Dat fortuin is indertijd onder meer opgebouwd met geld afkomstig van een bank die zich specialiseerde in het witwassen van maffia-opbrengsten en met bouwspeculaties in Milaan en op Sardinië waar hij samenwerkte met Flavio Carboni, een onderwereldfiguur en sleutelfiguur van diverse schandalen (waaronder ook het bedrieglijk bankroet van de Banco Ambrosiano). Verder is Berlusconi zeer goed geholpen geweest door zijn politieke vrienden. De toenmalige socialistische leider en premier Craxi maakte speciaal een wet voor Berlusconi om zijn illegaal tv-rijk te legaliseren. Volgens recente onthullingen heeft Craxi in 1994 een handje toegestoken bij de oprichting van Forza Italia.
- Bestrijders van maffia en corruptie maken zich ook weinig illusies over een nieuwe regering Berlusconi. Een van de eerste maatregelen van zijn regering in 1994 was een amnestie voor al wie van corruptie werd beschuldigd. Minister van Justitie Alfredo Biondi moest die maatregel wel intrekken, maar intussen was iedereen op vrije voeten geplaatst. Diezelfde Biondi ging als kersvers minister in Palermo de advocaten van maffiabazen omhelzen en liet de maffiabestrijders symbolisch in de kou staan.

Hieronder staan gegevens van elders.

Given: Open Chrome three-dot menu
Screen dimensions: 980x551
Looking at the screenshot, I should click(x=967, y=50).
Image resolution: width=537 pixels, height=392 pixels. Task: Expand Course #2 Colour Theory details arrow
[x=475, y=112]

De strijd tegen de maffia kreeg ook nadien niet meer hetzelfde elan als in 1992-1993. Maar het kan nog erger dan nu, bij voorbeeld door het stelsel van de ‘pentiti’ (spijtoptanten, overlopers) verder uit te hollen en de situatie van de opgesloten maffiabazen comfortabeler te maken. Of door het moeilijker te maken bezittingen van maffiabazen in beslag te nemen.
Intussen draagt Berlusconi verscheidene van zijn medewerkers die verdacht worden van corruptie of banden met de maffia, weer voor als kandidaten voor een parlementszetel zodat ze kunnen blijven genieten van de parlementaire onschendbaarheid.

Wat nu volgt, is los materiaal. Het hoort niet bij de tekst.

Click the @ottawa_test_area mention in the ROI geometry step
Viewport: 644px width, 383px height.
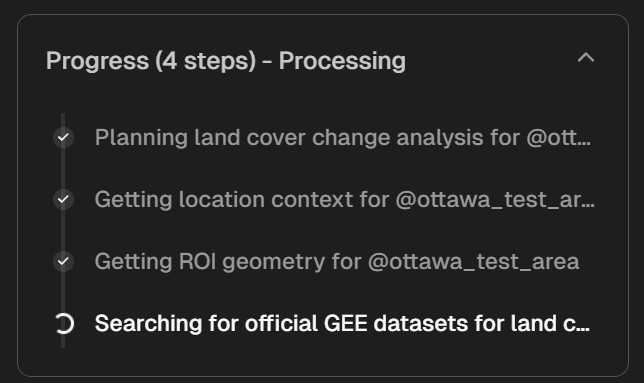coord(474,262)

Het meest krasse voorbeeld is Cesare Previti, advocaat van Berlusconi’s zakenimperium Fininvest en in 1994 minister van Defensie. Deze man met uiterst-rechtse sympathieën wordt ervan beschuldig magistraten met enorme bedragen te hebben omgekocht, onder meer om te bekomen dat de grote uitgeverij Mondadori niet aan De Benedetti werd toegekend, maar aan Berlusconi – met succes trouwens.
Een ander voorbeeld is Marcello Dell’Utri die terechtstaat op de verdenking van samenwerking of zelfs lidmaatschap van de Siciliaanse maffia. Die man wierf in 1974 een maffiabaas aan als stalmeester op de villa Arcore van Berlusconi. Volgens pentiti bestonden er vanaf toen nauwe banden tussen Berlusconi’s omgeving en maffiaclans.

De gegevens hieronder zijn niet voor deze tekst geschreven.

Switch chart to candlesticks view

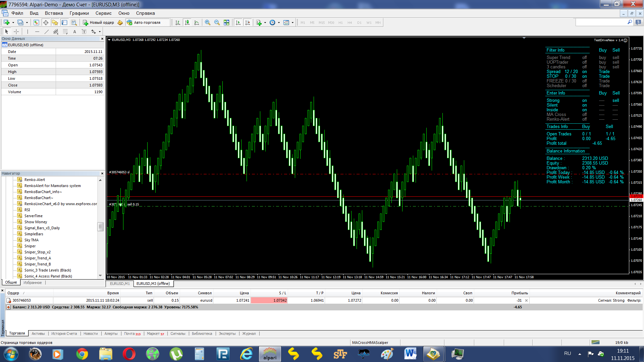click(x=187, y=22)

Die Dell’Utri is niet de eerste de beste in de melkweg van Berlusconi. Hij was als baas van Berlusconi’s reclamefirma Publitalia de architect eind 1993 van de stichting van Forza Italia. Hij heeft dat zeer deskundig gedaan. Die partij is qua organisatie volledig naar bedrijfsmodel geschoeid, wat bij veel kiezers de indruk moet geven dat ze het land kan besturen zoals een onderneming. De leiding van Forza bestond van in het begin trouwens voor een groot deel uit hoge kaderleden van Fininvest. Niet bepaald een model van interne democratie. Maar dat is ook weer te vinden in de woordenschat, volgens een efficiënt reclameconcept gebaseerd op de voetbalwereld – Berlusconi is tenslotte ook de baas van AC Milan. De benaming van de partij is een voetbalkreet, zoals ook de structuren vaak met voetbaltermen worden aangeduid (supporters, de spits…). Het is vooral beangstigend dat een dergelijke partij, creatie van een reclamefirma ten behoeve van een ondernemer, geen eendagsvlieg was maar het politieke leven in een tot voor kort gepolitiseerd land als Italië kan domineren.